Well, the title of this post can raise eye-brows and make the reader gasp saying, "How on earth?" But the truth is at some point there comes that one individual who induces us to plot his/her murder. I have thrice plotted a murder in my mind (but never ever had the courage to actually doing it). Most of us know the Ten Commandments and the commandment which says, "Thou shalt not kill." In spite of the commandment and inspite of knowing that no one has the right to take away another's life, the thought sometimes feels justified when certain actions of people are seen.
The three murders that I have plotted in my mind, according to me, are justified because of the nature and deeds of the people involved. Now, I know that I am not the one to decide on anyone's right to live or die but the actions that were committed by the three are worthy enough to kill them. The three in question have a deep ability to hurt and upset not only me abut also many other individuals. Now, one doesn't plot the murder of every third person we know but only some who possess that potential weapon which can be used to upset the balance of life.

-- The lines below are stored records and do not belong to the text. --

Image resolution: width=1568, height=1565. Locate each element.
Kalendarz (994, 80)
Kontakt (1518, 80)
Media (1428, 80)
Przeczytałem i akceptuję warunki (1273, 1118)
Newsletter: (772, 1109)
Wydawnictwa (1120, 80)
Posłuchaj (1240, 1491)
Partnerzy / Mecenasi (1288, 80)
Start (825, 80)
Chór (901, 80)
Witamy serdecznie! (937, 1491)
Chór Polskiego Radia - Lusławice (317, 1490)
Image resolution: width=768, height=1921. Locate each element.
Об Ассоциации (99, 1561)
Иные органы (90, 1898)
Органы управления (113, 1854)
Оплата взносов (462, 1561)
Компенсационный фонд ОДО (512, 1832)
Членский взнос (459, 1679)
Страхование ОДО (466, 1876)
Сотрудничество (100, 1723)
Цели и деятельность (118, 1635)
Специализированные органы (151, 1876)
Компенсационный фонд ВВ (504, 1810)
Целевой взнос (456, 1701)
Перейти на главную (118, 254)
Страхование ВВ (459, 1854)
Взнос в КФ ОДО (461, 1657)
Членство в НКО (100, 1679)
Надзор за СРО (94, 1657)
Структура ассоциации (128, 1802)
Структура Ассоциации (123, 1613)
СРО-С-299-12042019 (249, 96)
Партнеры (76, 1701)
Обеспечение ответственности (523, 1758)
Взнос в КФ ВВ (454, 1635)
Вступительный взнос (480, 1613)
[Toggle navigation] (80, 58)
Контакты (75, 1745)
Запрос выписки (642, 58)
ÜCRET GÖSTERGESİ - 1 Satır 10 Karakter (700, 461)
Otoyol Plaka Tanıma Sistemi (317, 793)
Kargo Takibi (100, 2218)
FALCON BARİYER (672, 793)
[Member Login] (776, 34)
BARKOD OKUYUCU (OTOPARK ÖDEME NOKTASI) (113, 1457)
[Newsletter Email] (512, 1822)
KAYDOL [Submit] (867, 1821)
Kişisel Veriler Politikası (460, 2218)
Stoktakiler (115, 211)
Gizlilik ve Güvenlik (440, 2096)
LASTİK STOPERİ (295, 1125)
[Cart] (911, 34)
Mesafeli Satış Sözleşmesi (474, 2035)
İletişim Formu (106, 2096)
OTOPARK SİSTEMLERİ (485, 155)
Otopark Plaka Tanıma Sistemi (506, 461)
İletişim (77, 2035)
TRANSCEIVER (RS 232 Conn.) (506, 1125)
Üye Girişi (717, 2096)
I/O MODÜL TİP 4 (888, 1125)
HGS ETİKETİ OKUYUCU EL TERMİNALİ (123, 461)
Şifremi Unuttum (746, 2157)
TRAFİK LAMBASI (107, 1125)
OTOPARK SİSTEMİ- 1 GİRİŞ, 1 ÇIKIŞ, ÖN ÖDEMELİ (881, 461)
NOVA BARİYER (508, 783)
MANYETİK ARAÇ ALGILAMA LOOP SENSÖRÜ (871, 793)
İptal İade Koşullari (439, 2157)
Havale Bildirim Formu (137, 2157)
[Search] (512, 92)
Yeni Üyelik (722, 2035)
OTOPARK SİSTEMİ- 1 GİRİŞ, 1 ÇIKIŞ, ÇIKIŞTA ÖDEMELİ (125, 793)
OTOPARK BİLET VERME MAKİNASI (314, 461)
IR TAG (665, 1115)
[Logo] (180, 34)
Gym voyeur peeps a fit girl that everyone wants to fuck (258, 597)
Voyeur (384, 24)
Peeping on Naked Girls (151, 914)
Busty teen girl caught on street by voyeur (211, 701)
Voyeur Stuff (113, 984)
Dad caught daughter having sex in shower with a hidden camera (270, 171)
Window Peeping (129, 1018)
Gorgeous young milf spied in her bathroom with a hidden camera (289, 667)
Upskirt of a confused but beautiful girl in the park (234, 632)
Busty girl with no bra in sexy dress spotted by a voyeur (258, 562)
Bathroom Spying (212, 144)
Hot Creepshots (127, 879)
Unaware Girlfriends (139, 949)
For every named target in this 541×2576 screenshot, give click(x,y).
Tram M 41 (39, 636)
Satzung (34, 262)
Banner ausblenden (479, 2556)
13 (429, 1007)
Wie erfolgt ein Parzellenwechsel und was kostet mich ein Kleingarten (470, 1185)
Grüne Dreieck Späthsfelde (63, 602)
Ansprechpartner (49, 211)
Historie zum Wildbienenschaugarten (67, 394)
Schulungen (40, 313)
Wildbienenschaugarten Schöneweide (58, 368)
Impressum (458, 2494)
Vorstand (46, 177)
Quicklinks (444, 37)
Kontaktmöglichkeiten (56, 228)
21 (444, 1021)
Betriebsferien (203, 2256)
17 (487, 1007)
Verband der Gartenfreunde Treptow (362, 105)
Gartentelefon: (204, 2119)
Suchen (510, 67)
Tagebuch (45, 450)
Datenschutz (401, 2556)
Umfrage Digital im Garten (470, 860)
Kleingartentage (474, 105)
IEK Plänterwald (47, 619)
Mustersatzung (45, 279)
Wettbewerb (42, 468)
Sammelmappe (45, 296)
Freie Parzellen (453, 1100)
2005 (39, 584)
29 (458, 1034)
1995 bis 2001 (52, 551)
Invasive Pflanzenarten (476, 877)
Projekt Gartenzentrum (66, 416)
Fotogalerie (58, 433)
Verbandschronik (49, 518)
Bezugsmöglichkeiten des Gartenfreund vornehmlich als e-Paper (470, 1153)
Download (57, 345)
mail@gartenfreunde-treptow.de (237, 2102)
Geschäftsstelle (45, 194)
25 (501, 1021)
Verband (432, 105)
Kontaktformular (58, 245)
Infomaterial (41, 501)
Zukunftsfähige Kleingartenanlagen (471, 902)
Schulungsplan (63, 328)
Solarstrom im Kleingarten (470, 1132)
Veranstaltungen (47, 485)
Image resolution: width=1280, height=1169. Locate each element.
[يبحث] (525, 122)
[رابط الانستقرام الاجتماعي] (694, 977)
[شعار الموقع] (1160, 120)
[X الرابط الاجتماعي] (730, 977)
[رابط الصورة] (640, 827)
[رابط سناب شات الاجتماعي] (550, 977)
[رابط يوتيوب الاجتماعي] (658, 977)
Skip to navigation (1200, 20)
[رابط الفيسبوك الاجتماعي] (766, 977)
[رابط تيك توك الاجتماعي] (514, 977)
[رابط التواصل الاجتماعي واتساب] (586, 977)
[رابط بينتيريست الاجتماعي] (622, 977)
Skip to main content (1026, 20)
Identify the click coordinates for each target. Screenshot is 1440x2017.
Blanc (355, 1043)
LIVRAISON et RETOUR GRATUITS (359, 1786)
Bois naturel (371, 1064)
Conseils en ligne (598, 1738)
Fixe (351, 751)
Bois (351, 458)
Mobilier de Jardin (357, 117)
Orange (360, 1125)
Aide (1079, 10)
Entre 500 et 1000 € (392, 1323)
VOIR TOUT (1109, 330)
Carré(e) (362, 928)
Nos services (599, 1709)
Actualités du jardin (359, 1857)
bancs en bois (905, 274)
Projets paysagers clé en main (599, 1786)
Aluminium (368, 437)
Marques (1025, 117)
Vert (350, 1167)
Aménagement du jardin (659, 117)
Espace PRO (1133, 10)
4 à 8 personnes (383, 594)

While I write this post, I also understand the words, 'kindness,' 'compassion, and 'forgiveness.' Well, if I say that no matter how much I try to be kind and forgiving, the individuals just don't stop themselves from doing harm. So much so, my kindness is seen as weakness and an attitude which is not capable of standing up. Coming back to the "plotting murder" part, I have let myself have the luxury of taking cues of murder from the various books I've read and the many films I watched. And how juicily I try different ways to kill that special individual who has managed to incite so much anger and hate within me. Given my peace-loving disposition, it takes a person of great failings to drive me to think of murder. I have been saddened by my thoughts of plotting a murder to the extent that I have had doubts about my self but those doubts were laid to rest when certain other individuals also confessed having similar thoughts about people whom I would have liked to eliminate.
The mind and imagination can go to any lengths in thinking and plotting and sometimes this license enables the individual to travel and explore the darker and unsought realms of fantasy. Afterall there is no ethics, punishment and judgment involved when it comes to imagination!
Do such sinister thoughts surprise you, my dear reader?Image: Internet
P.S: I have done away with those plottings, as I seem to be tired of thinking about those three individuals. I'd rather think of exotic places, dark knights and fantastic blog posts!